═════ Data records
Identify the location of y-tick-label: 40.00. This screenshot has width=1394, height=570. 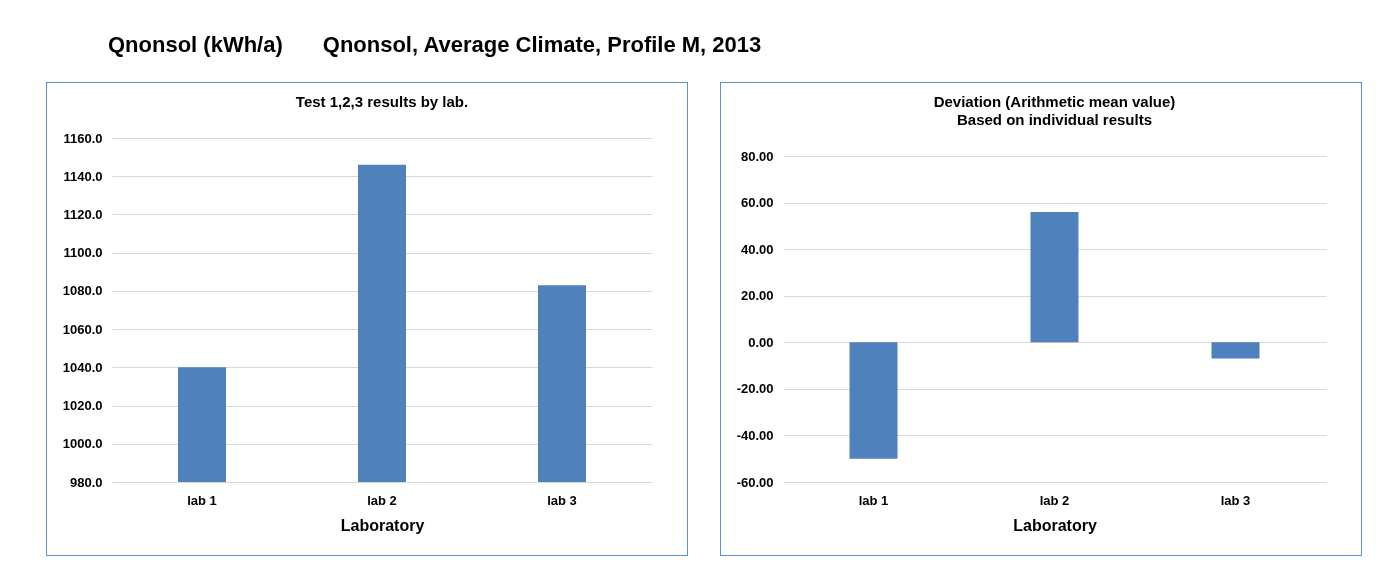
(757, 249).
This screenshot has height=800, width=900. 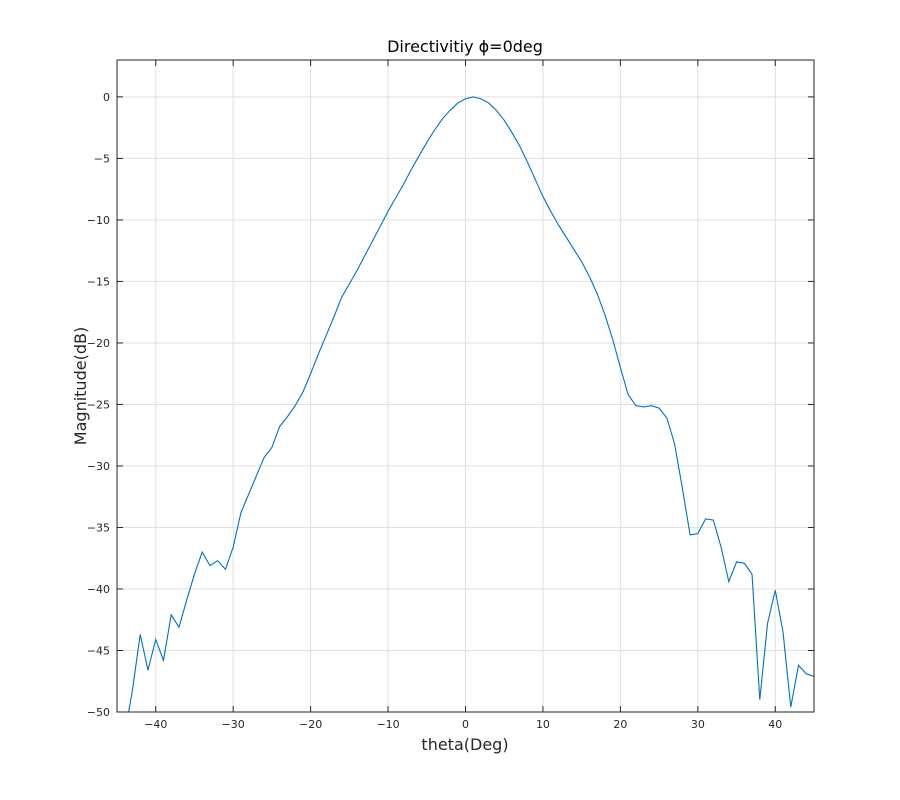 I want to click on x-tick-label: 40, so click(x=775, y=724).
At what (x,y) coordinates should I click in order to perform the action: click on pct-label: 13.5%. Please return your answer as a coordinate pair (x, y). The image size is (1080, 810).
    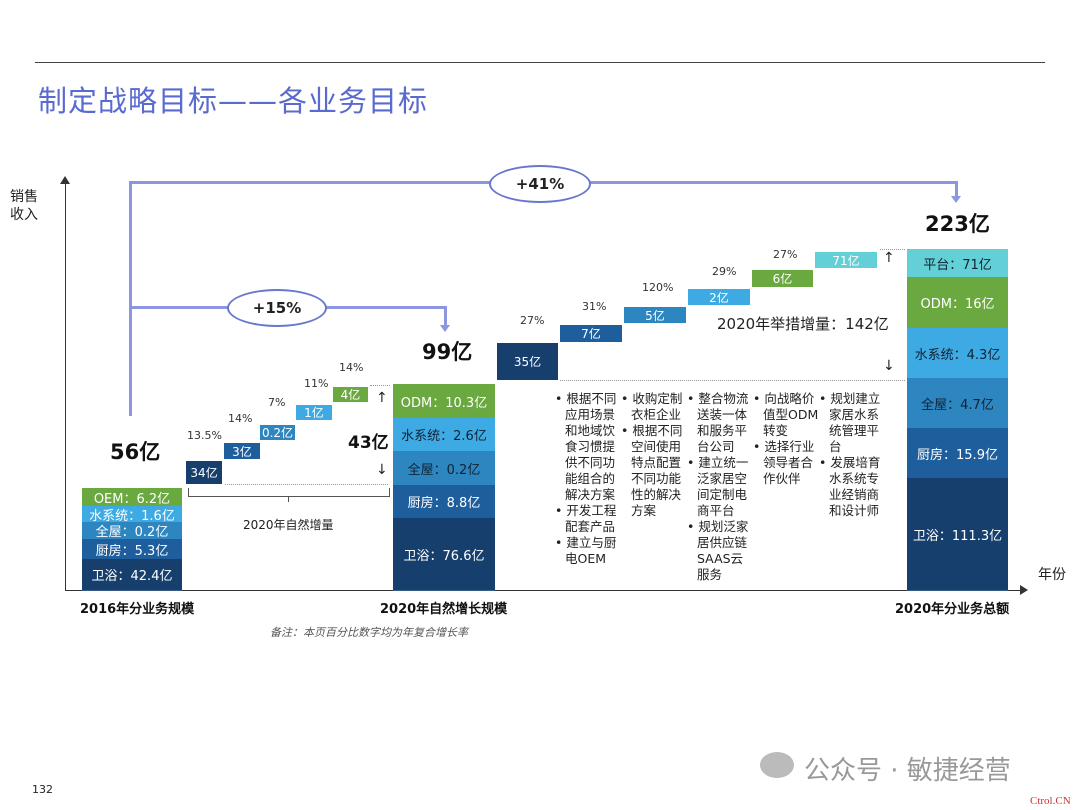
    Looking at the image, I should click on (204, 436).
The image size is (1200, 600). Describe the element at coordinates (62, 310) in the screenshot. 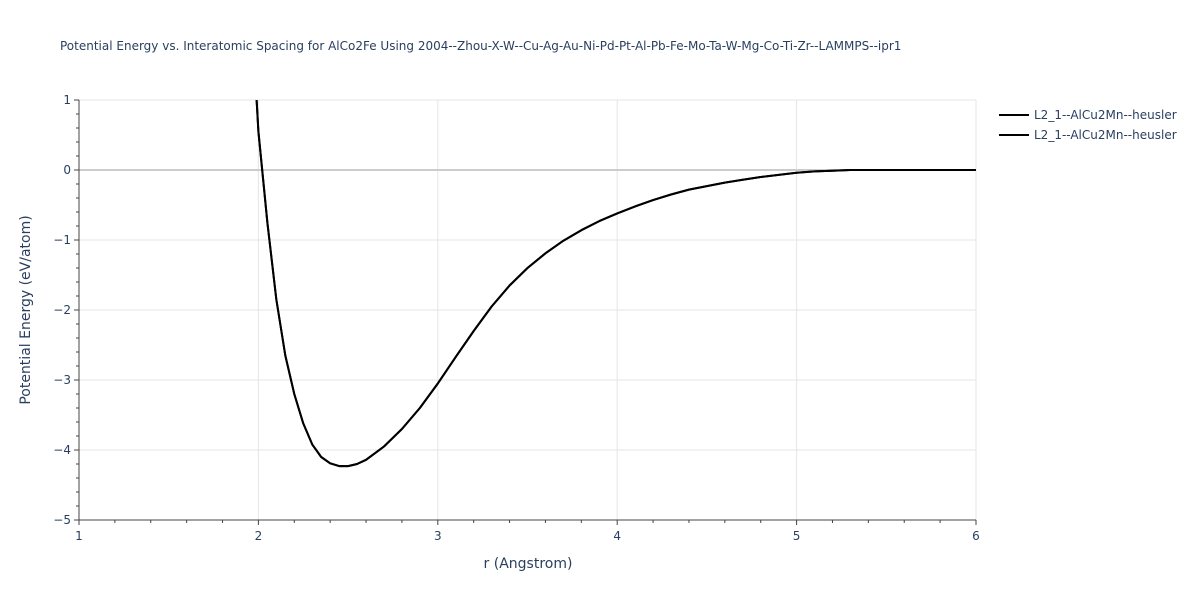

I see `y-tick-label: −2` at that location.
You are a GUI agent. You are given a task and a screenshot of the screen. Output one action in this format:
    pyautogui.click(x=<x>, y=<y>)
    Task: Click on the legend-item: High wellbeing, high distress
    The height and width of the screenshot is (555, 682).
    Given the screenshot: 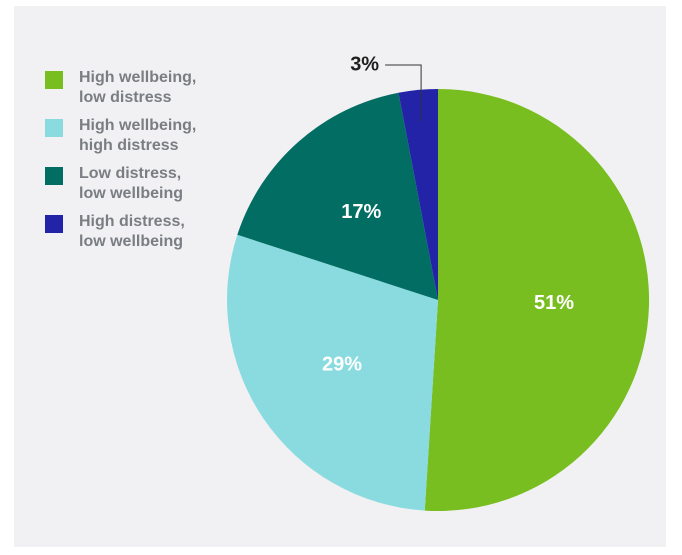 What is the action you would take?
    pyautogui.click(x=145, y=140)
    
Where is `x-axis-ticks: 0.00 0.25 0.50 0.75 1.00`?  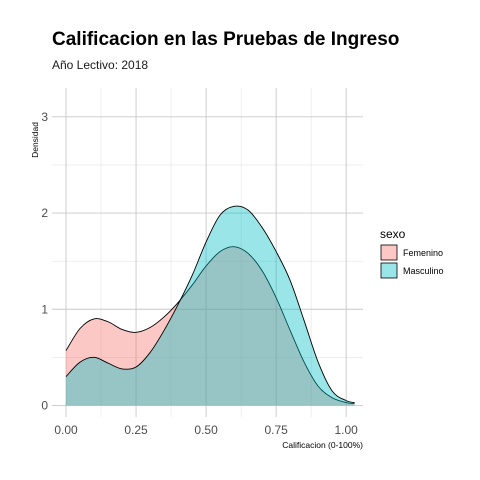 x-axis-ticks: 0.00 0.25 0.50 0.75 1.00 is located at coordinates (206, 430).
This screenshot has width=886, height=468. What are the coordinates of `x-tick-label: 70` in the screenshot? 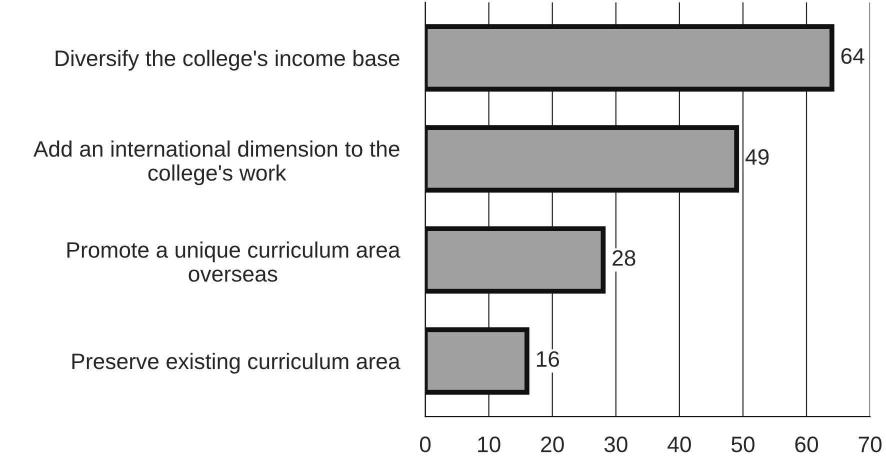 It's located at (870, 444).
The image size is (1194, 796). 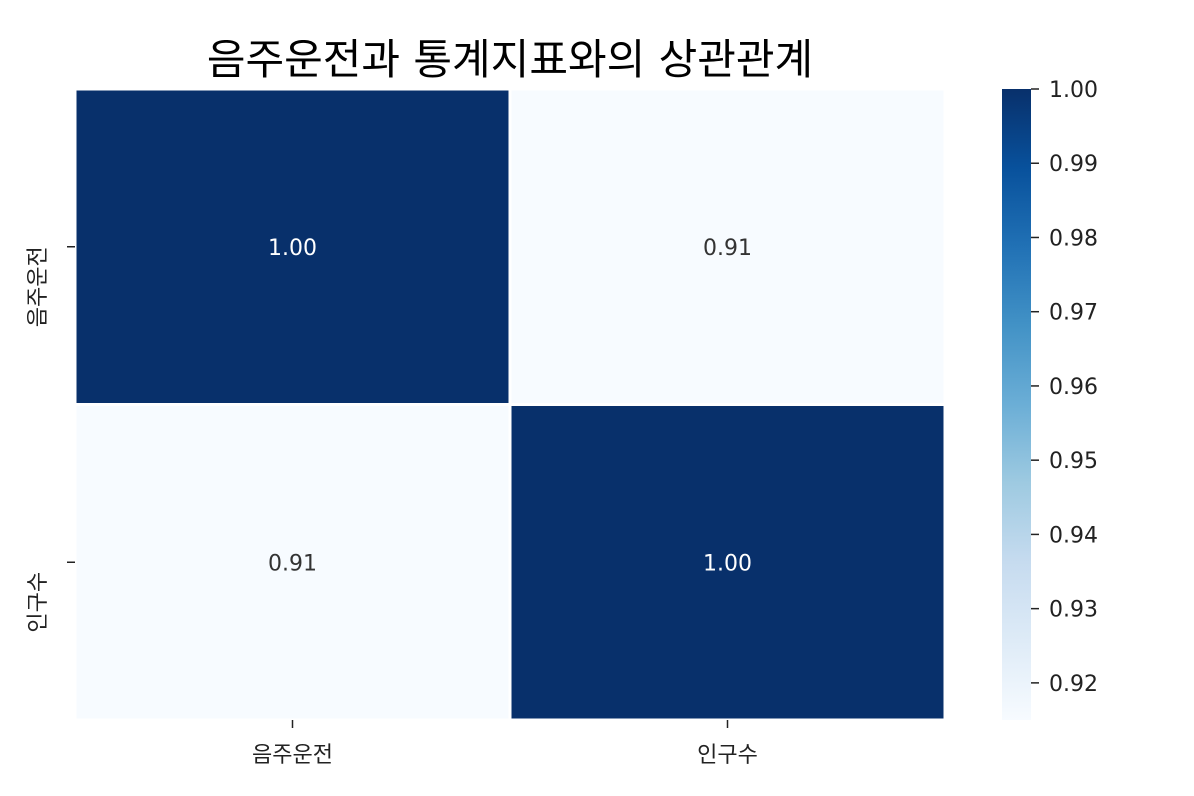 I want to click on colorbar-tick-label: 0.98, so click(x=1074, y=238).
══════════
Task description: Please copy out everything in the listing above, from the line containing "The image size is (1200, 600)." down to the line containing "at that location.", with both of those lines included and the pictures left out.

Finished exercise:
The image size is (1200, 600). Describe the element at coordinates (62, 310) in the screenshot. 

I see `y-tick-label: −2` at that location.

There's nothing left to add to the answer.